The Christchurch City Council has received 570 public submissions on how to regulate home-share accommodation in the residential and rural zones of Christchurch and Banks Peninsula.
One of the submitters, Debbie Rehu, operates two AirBnBs with her husband Manaia in Rapaki.
She said AirBnB created and supported jobs for Cantabrians and called for the council to apply "common sense" in applying regulations.
If the council decided to charge commercial rates, Rehu would be unable to continue as a host.

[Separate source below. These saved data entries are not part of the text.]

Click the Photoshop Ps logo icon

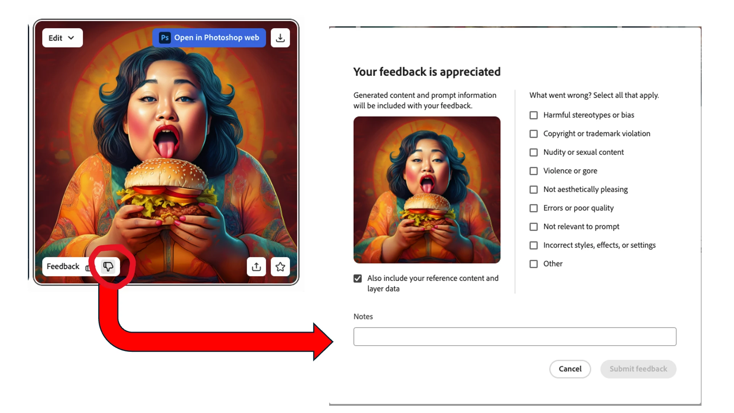coord(165,38)
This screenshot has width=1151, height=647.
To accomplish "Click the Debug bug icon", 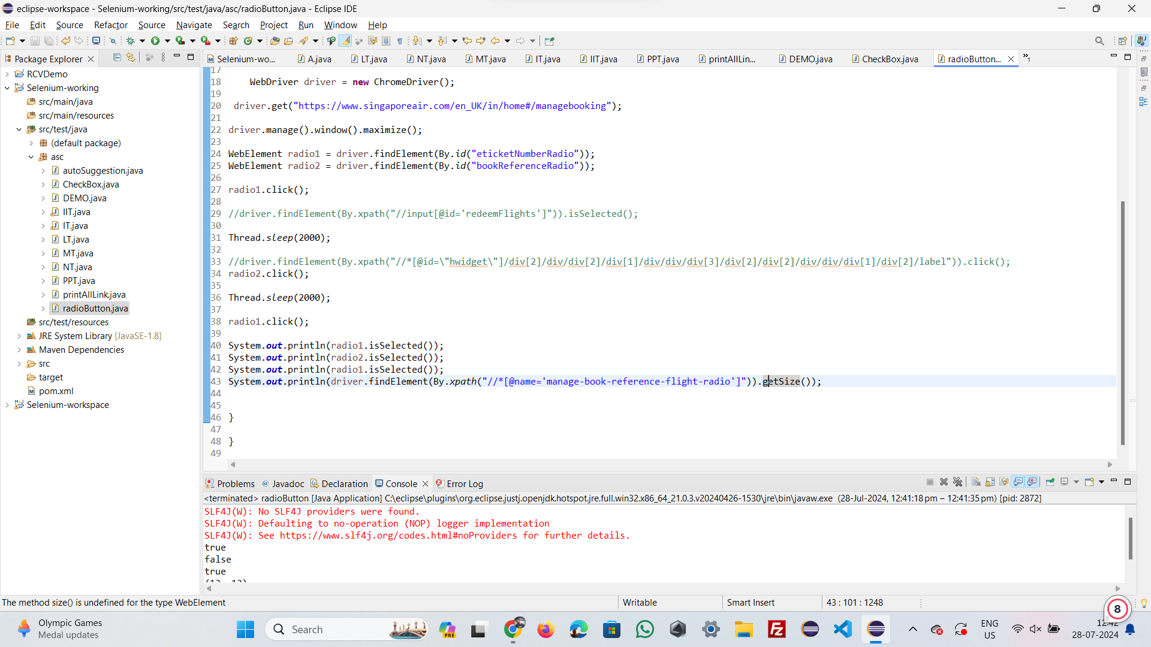I will 130,41.
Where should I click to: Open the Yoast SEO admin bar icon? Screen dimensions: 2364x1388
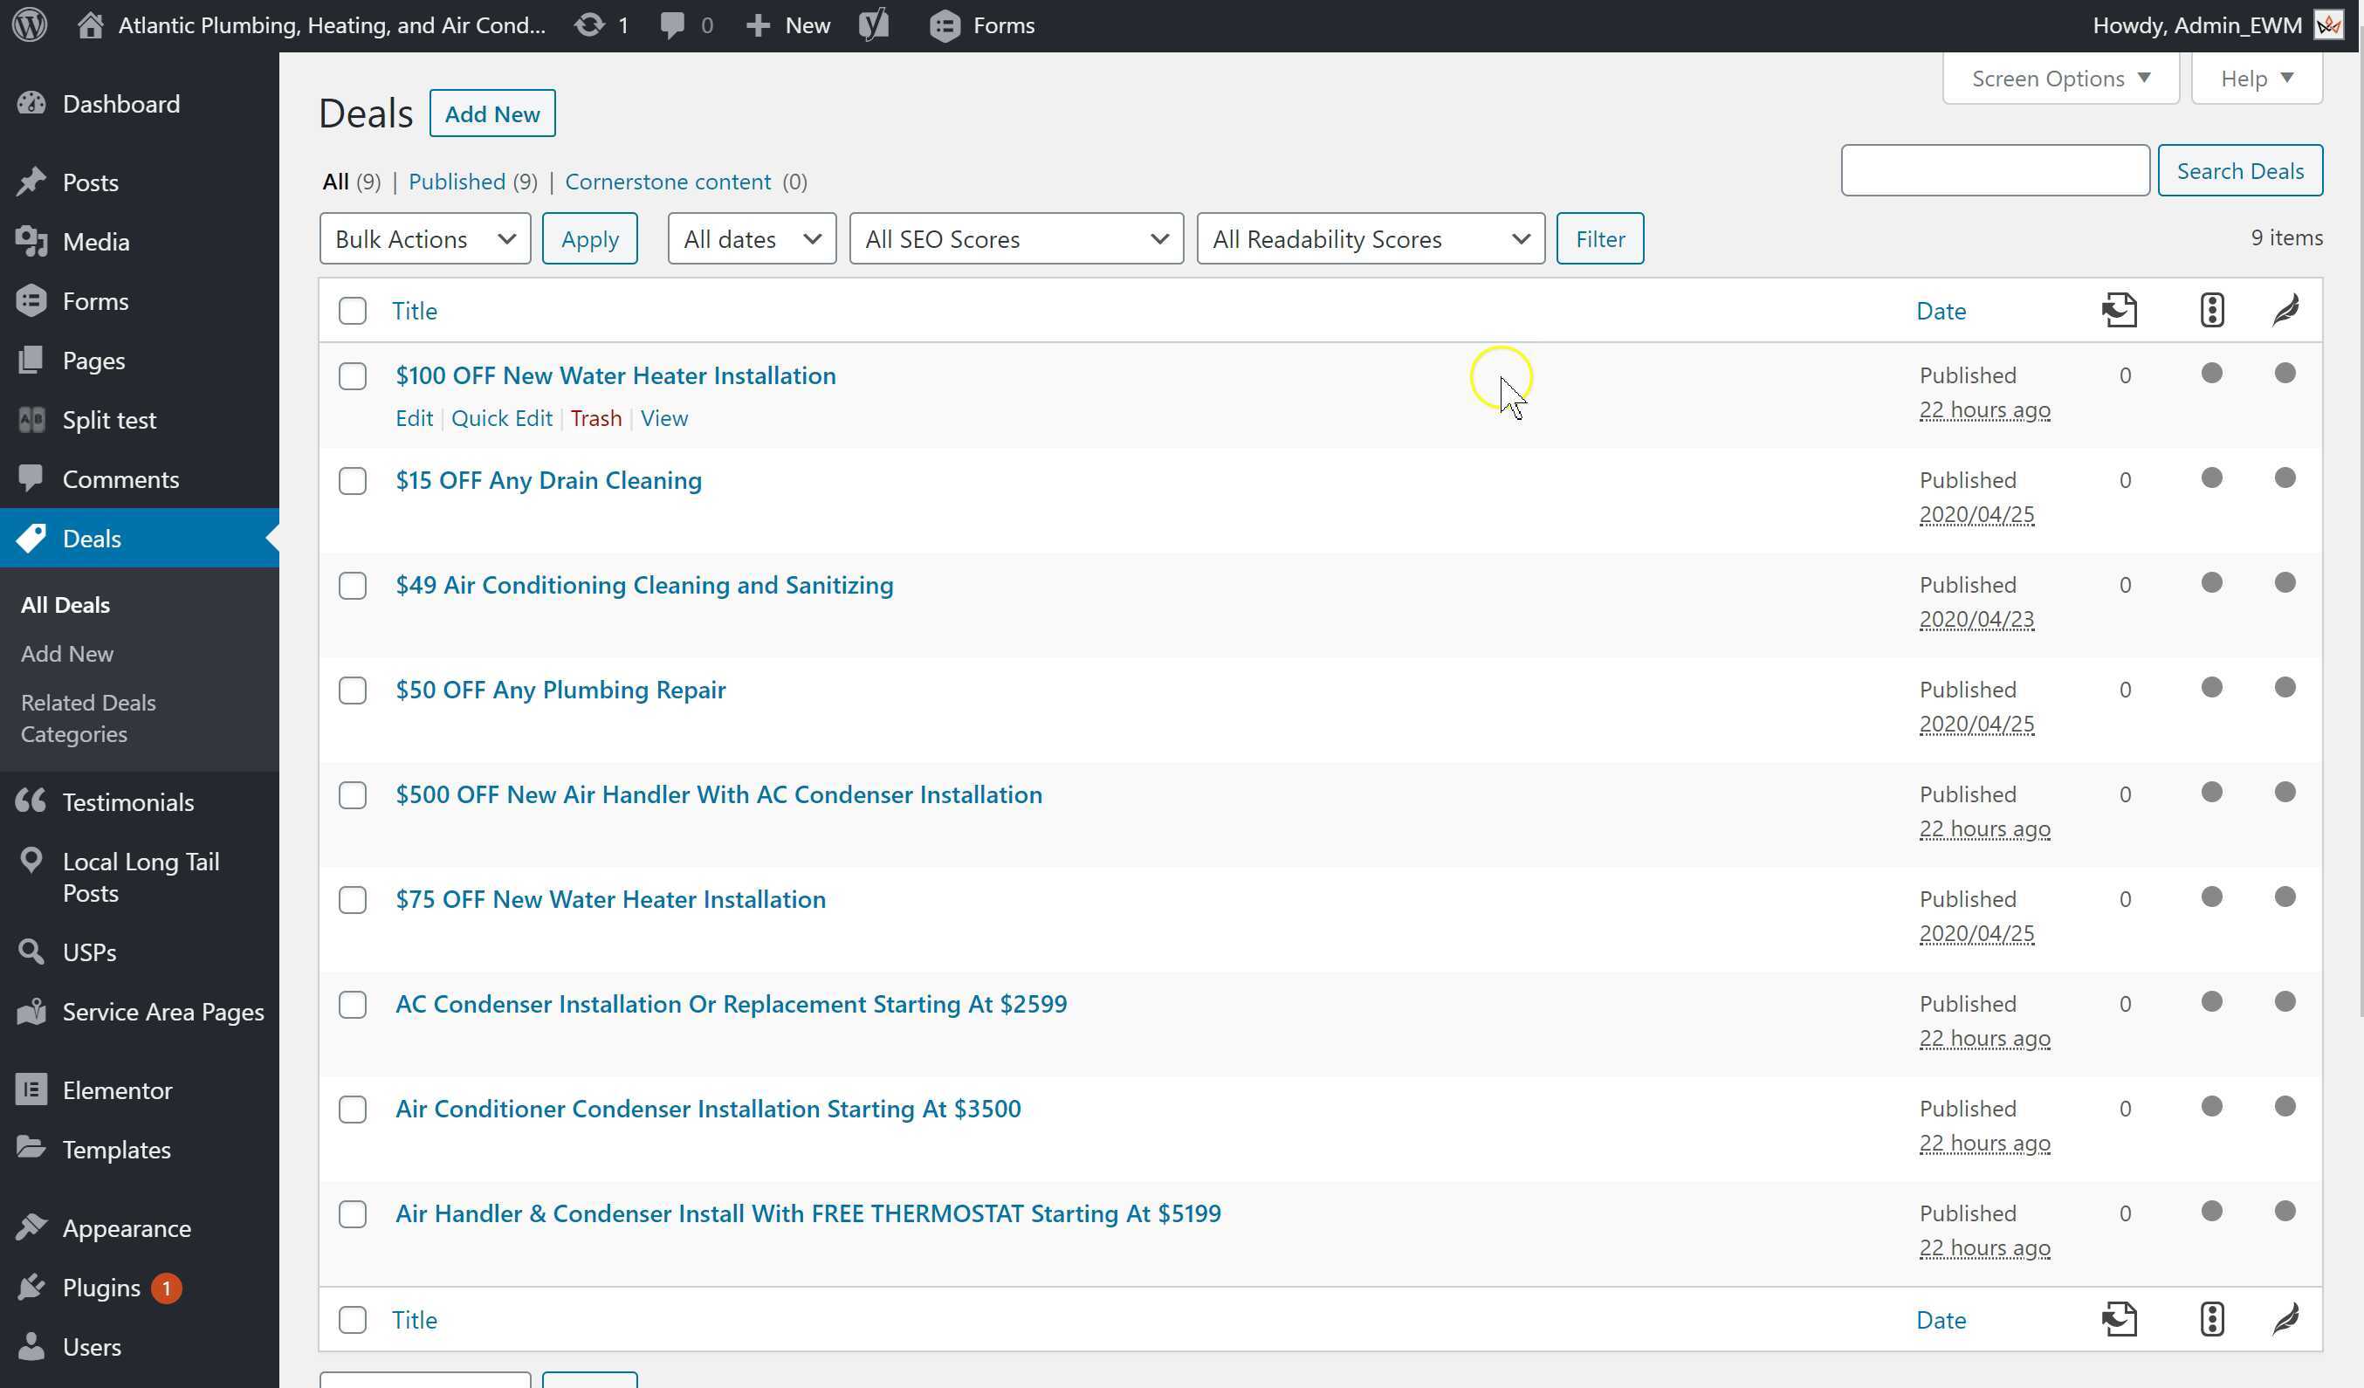click(873, 25)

AirBnB was her main source of income.
"We personally live on site and welcome all guests regardless of the time they arrive and after talking with them, providing them with itineraries, outlining various activities and places to visit and eat, not only in and around Lyttelton, the Bays and wider Christchurch, but the whole of New Zealand," Rehu said.

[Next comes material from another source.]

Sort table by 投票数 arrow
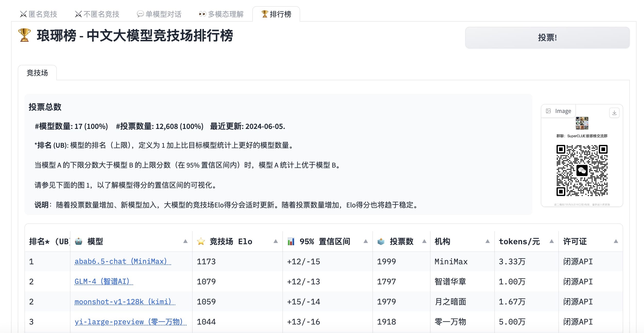This screenshot has width=644, height=333. 424,241
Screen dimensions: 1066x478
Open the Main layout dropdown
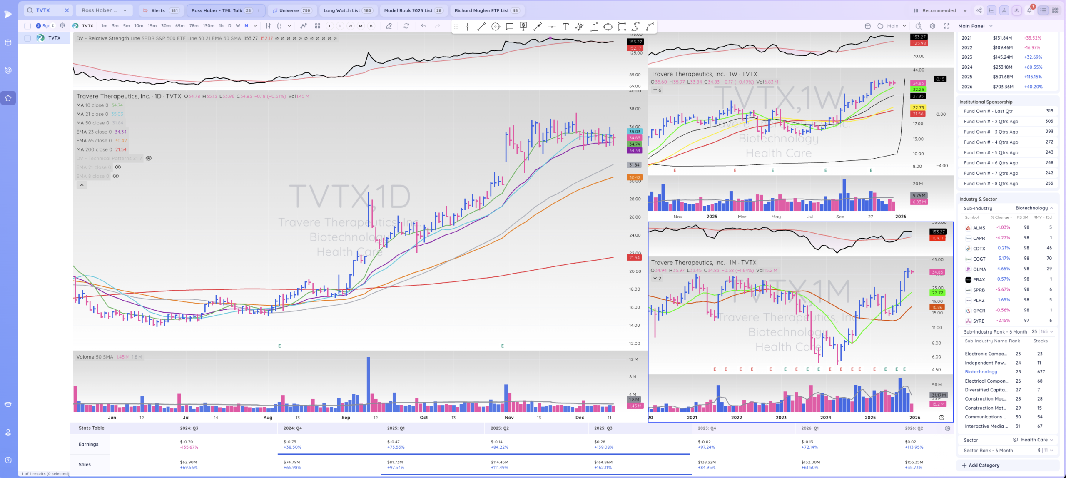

A group submission from the Christchurch AirBnB Host community noted that the home-sharing company accommodated about 250,000 guests in Christchurch last year.
Council Head of Planning and Strategic Transport David Griffiths said there was significant interest from the community judging by the number of public submissions.

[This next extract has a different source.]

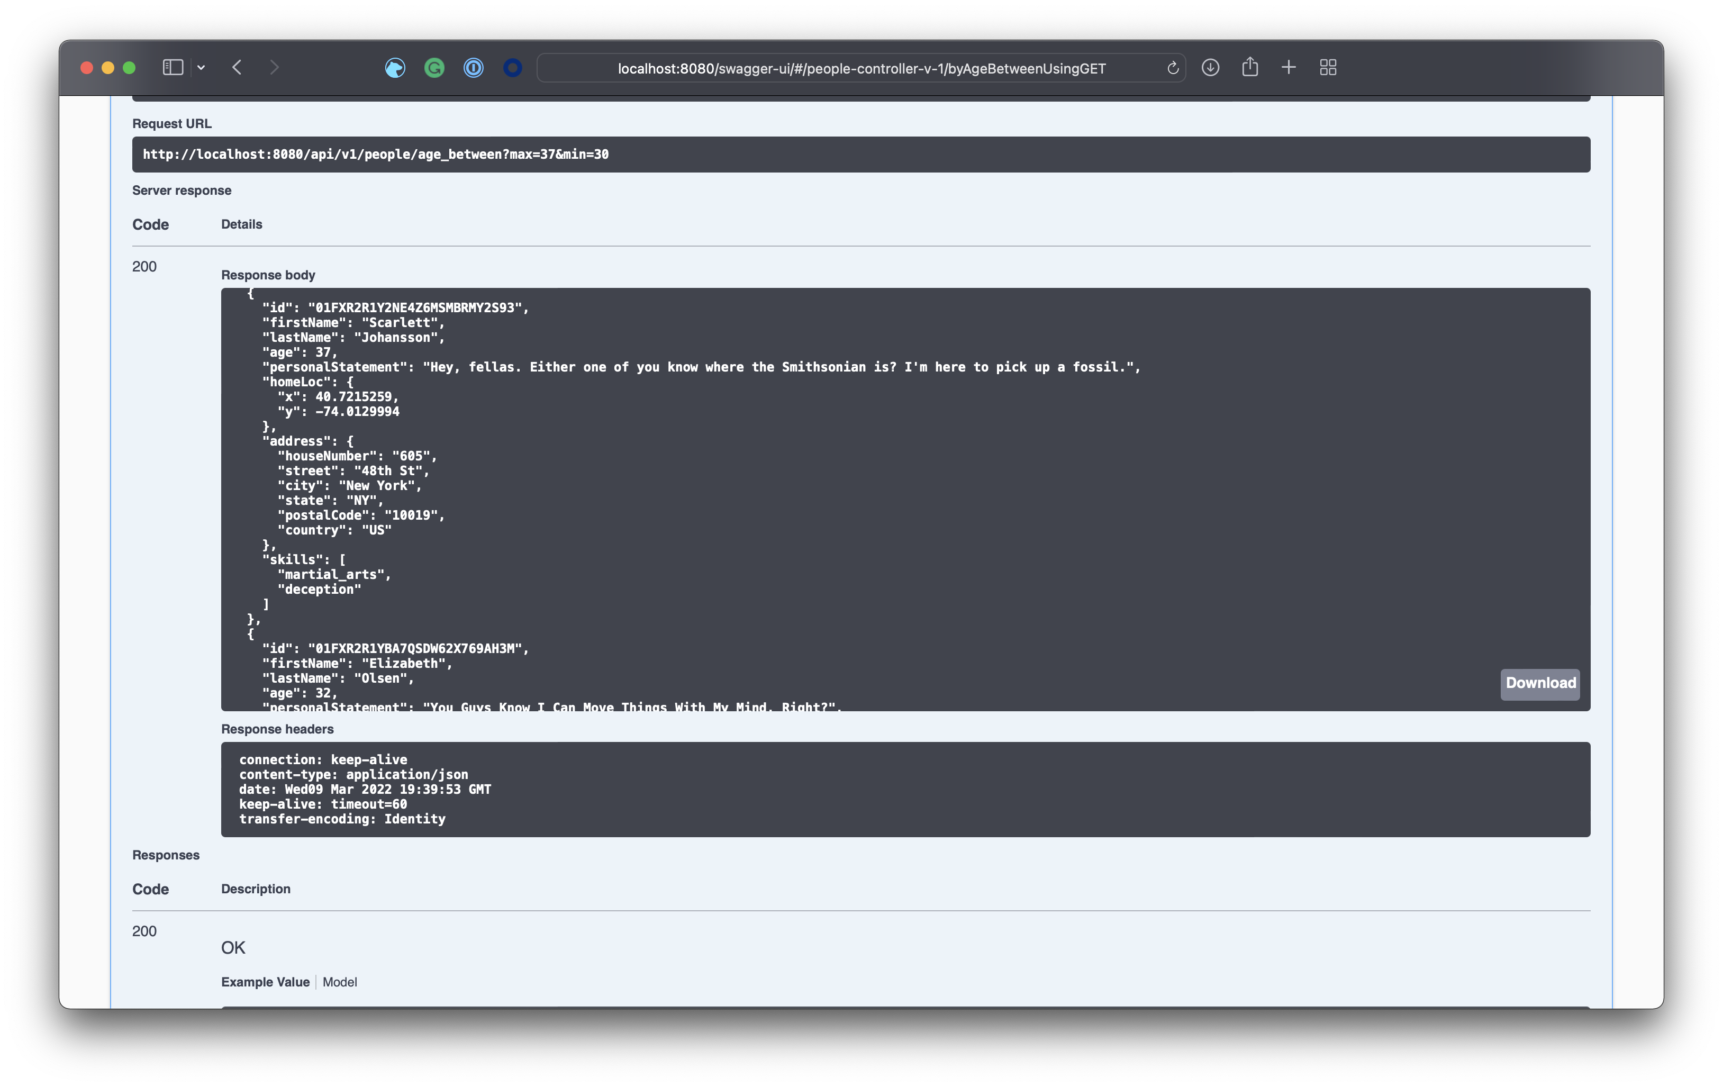This screenshot has width=1723, height=1087.
Task: Open a new browser tab
Action: coord(1288,67)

He said the council would need to find a balance between recognising the benefits home-share accommodation brought to the city and managing its impact.
"If the council ultimately decides to notify a plan change, there will be an opportunity for people to make formal submissions on the proposed plan change and speak to those submissions at a hearing."
The five proposed options include:
1. Keep the current District Plan rules.
2. Enable whole homes to be listed for a certain number of days.
3. Enable whole homes in certain areas and restrict in others.
4. Enable whole homes to be listed, subject to criteria.
5. Allow whole homes to be listed in residential or rural zones.